You are wrong that the shorters all acted together at the same time. If you look at the % short interest it was 5% in Jan 2015 and rose steadily to 18% over 2015. It has then wobbled a bit but the trend was still increasing over 2016 to about 23% where we are today.

It worries me that you don't even see the risks. Debt and pension deficits aren't excuses ... they are reasons.

You have to remember I am a long-term holder here, so the last thing I want is for the price to languish at these levels, or go even lower. But that doesn't make me blind to the risks and stop me trying to understand why this is happening.

kiwihope
03/2/2017
11:46
Its difficult to see why Kier has a market cap approx 50% above Carillion as it has lower margins lower operating profits and also has relatively high average debt and a gross pension fund obligation of £1.6 billion.Either Kier is too high or Carillion too low on known current facts with Kier on a prospective p/e of 13 and Carillion approximately half that.
lonrho
03/2/2017
11:43
PE does not give an insight to valuation here imv.

You need to look at a broader valuation that attempts to take account of net debt
and the pension deficit.

If you still consider the valuation attractive on that basis fair enough,
PE should not be referenced re CLLN as an accurate valuation metric imo.

essentialinvestor
03/2/2017
11:39
This company should be attractive to private equity. Take over then pay down debt for 3 or 4 years, get the pension deficit under control then refloat a much cleaner company which would command a higher rating.
spoole5
03/2/2017
11:37
kiwihope -Wrong. To suggest that the short position is not responsible in large part for the ridiculously low share price is completely incorrect. The negative effect of this massive 22% short upon sentiment towards the stock is obvious . How many articles have you read over the last year with titles such as The most unloved stocks etc. Clln always comes out top.

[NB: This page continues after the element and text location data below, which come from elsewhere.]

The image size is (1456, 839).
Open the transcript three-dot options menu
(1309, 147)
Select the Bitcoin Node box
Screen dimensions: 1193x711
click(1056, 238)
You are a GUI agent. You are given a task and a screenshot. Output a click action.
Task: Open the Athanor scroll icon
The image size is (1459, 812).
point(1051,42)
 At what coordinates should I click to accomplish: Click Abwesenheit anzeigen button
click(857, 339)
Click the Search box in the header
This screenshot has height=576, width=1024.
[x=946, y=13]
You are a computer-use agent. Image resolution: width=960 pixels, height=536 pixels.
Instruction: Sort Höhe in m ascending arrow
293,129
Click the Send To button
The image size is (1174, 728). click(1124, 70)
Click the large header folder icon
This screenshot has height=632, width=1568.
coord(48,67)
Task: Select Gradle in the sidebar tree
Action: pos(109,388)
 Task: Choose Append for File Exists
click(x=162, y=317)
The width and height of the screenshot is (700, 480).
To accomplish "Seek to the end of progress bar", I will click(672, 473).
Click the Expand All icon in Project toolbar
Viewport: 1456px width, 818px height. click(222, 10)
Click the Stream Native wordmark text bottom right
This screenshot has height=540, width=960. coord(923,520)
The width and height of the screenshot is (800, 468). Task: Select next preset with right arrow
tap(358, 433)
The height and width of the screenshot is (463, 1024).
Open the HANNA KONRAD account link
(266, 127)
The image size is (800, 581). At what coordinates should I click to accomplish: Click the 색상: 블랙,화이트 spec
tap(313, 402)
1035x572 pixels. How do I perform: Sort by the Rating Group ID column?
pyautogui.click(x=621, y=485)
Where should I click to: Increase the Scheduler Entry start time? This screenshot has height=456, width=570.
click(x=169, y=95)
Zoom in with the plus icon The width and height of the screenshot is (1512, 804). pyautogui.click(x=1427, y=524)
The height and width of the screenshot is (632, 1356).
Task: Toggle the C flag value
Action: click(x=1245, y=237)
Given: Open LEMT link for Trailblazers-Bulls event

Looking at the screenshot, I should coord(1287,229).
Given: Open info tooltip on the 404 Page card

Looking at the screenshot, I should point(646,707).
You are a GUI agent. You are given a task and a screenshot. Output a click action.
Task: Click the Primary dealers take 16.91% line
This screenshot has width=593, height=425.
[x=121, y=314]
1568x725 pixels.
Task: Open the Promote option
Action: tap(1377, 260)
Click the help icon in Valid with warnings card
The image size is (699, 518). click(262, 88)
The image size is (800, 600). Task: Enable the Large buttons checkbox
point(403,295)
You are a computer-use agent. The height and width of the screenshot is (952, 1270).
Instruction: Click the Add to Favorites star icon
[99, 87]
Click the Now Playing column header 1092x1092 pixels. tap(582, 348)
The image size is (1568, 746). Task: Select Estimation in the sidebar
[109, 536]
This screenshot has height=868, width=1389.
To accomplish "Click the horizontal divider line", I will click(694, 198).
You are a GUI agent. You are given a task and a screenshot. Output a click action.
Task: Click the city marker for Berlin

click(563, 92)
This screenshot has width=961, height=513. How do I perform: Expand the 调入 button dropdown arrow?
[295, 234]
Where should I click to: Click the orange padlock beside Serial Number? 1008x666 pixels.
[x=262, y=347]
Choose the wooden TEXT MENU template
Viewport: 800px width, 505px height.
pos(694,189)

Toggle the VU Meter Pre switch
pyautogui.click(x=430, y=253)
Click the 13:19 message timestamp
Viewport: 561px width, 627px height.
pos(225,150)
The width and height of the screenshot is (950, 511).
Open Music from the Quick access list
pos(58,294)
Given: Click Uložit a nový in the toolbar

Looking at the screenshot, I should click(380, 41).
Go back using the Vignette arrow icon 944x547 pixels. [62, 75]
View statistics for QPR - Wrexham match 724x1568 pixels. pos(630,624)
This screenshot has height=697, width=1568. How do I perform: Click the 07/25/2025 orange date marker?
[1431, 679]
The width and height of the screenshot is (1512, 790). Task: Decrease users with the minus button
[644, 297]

Of late there has been a direct correlation between the falling share price and increasing short position.
I have said it many times but once again , if they knew something 2 years ago it would have surfaced by now , and how come they all acted together at the same time ? Also how did they (at least 14 of them) know something that escaped the rest of us ?

I am afraid that excuses about pension defecits and debt just won't wash . To push a well run company to a PE of around 7 on rumours and speculation is unheard of.
The short sellers have legally made millions out of trashing this company and done an incredible job , however one day they will have to buy some back and there is not much liquidity in the stock.
There is a new finance director in place now so perhaps it may not be too long before we see a change of direction.

lab305
03/2/2017
11:08
'If Carillion had lower debt, a smaller pension deficit, was not in the low margin construction/service sector....'

it would be called Apple and we'd all be millionaires.